Cluster analysis of bone microarchitecture from high resolution peripheral quantitative computed tomography demonstrates two separate phenotypes associated with high fracture risk in men and women

Highlights

• Prevalent fracture is associated with lower cortical thickness in both men and women

• Two distinct bone phenotypes have been identified with elevated fracture prevalence

• Men with bones with large cross-section and thin cortex were at higher risk of prevalent fracture

Abstract

Osteoporosis is a major healthcare problem which is conventionally assessed by dual energy X-ray absorptiometry (DXA). New technologies such as high resolution peripheral quantitative computed tomography (HRpQCT) also predict fracture risk. HRpQCT measures a number of bone characteristics that may inform specific patterns of bone deficits. We used cluster analysis to define different bone phenotypes and their relationships to fracture prevalence and areal bone mineral density (BMD). 177 men and 159 women, in whom fracture history was determined by self-report and vertebral fracture assessment, underwent HRpQCT of the distal radius and femoral neck DXA. Five clusters were derived with two clusters associated with elevated fracture risk. “Cluster 1” contained 26 women (50.0% fractured) and 30 men (50.0% fractured) with a lower mean cortical thickness and cortical volumetric BMD, and in men only, a mean total and trabecular area more than the sex-specific cohort mean. “Cluster 2” contained 20 women (50.0% fractured) and 14 men (35.7% fractured) with a lower mean trabecular density and trabecular number than the sex-specific cohort mean. Logistic regression showed fracture rates in these clusters to be significantly higher than the lowest fracture risk cluster [5] (p < 0.05). Mean femoral neck areal BMD was significantly lower than cluster 5 in women in cluster 1 and 2 (p < 0.001 for both), and in men, in cluster 2 (p < 0.001) but not 1 (p = 0.220). In conclusion, this study demonstrates two distinct high risk clusters in both men and women which may differ in etiology and response to treatment. As cluster 1 in men does not have low areal BMD, these men may not be identified as high risk by conventional DXA alone.

Introduction

Osteoporosis is a significant global health problem with around one in two women and one in five men over the age of 50 expected to experience an osteoporotic fracture in their lifetime [1]. These can cause significant disability, morbidity and even mortality along with a considerable economic cost of both inpatient and community care services [2]. In clinical practice, osteoporosis is diagnosed using dual energy X-ray absorptiometry (DXA) of the hip and lumbar spine. This also has a role in fracture prediction as it has been shown that there is an approximate doubling of risk for every one standard deviation (SD) reduction in areal bone mineral density (BMD) [3]. However, it is recognized that the basis of bone fragility is heterogeneous. To group individuals into one seemingly homogeneous group because of a T score below − 2.5, one or more spine fractures, or a low trauma hip fracture, would obscure the heterogeneity in structural, cellular, and biomechanical basis of bone fragility [4].

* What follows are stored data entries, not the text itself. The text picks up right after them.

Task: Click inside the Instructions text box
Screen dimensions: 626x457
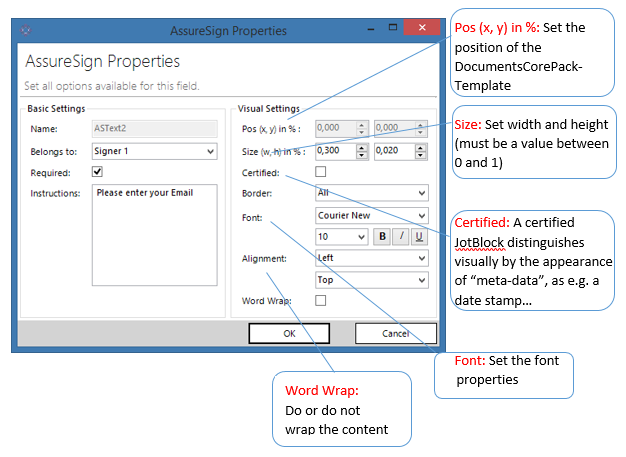Action: (155, 235)
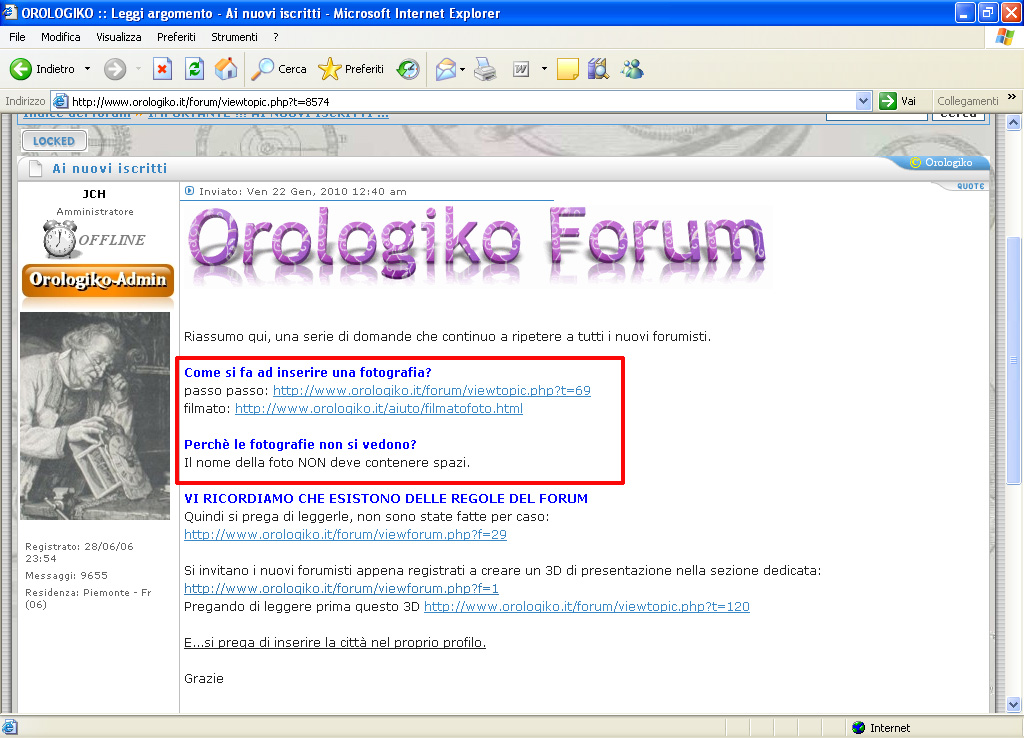
Task: Click the Vai go button
Action: (x=898, y=101)
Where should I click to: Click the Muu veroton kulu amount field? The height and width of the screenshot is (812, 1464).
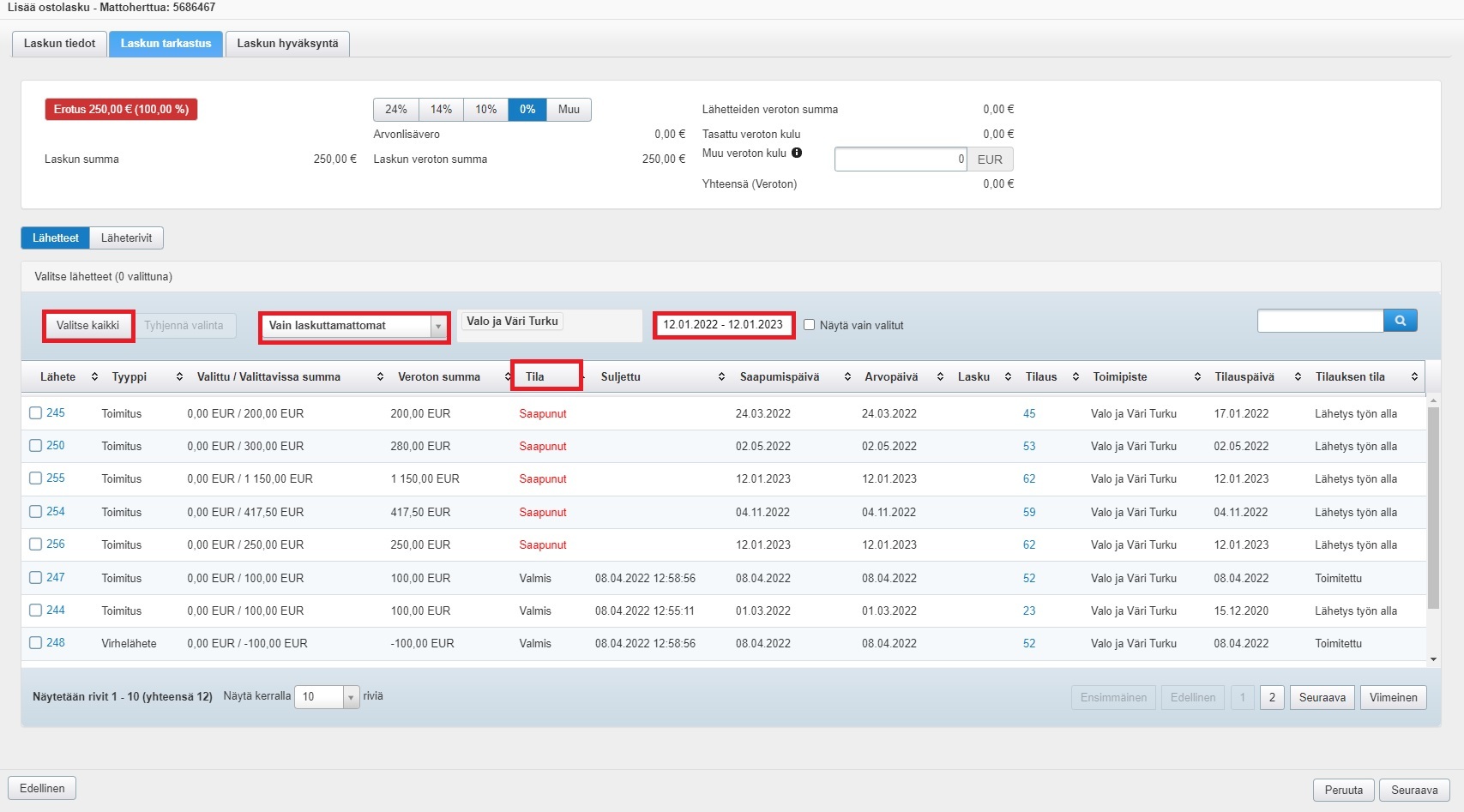tap(900, 159)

Assessment by DXA does not measure volumetric BMD, does not differentiate between cortical and trabecular compartments, and does not provide measures of bone geometry, all of which might contribute to fracture risk. Recently, cross-sectional imaging techniques, including high resolution peripheral quantitative computed tomography (HRpQCT), have been developed and utilized in a research setting to differentiate fracture cases from those without [5], [6], [7], [8], [9]. To date, most of these studies have been completed in women. So far, they suggest that specific components of bone structure, such as cortical thickness and trabecular microarchitecture, are deficient in fracture cases. It may, however, be more appropriate to explore different bone phenotypes, combining multiple outcomes related to bone strength, and their relationships to fracture.

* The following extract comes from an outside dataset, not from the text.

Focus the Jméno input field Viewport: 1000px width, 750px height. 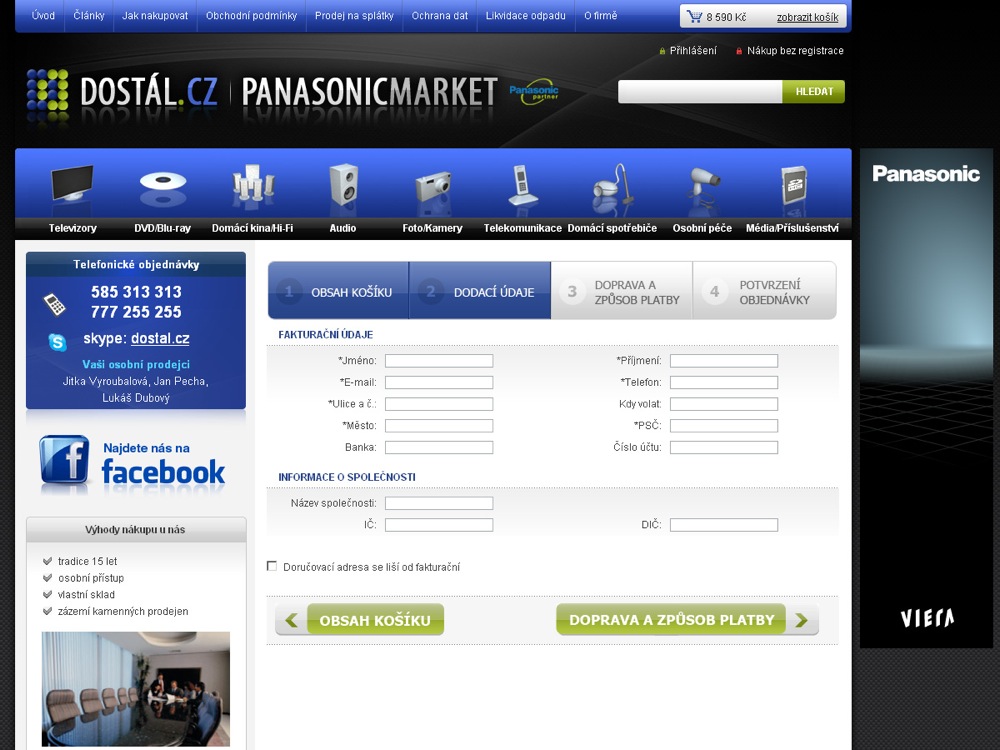[x=439, y=361]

In this study we aimed to use statistical cluster analysis, based upon mathematical, rather than pre-defined clinical, assumptions to define bone phenotypes for men and women taking into account all parameters measured by HRpQCT. We then determined whether the data-driven clusters were associated with different rates of fracture occurrence. Additionally, we assessed whether cluster phenotypes with high fracture prevalence had a corresponding low areal BMD as assessed by DXA.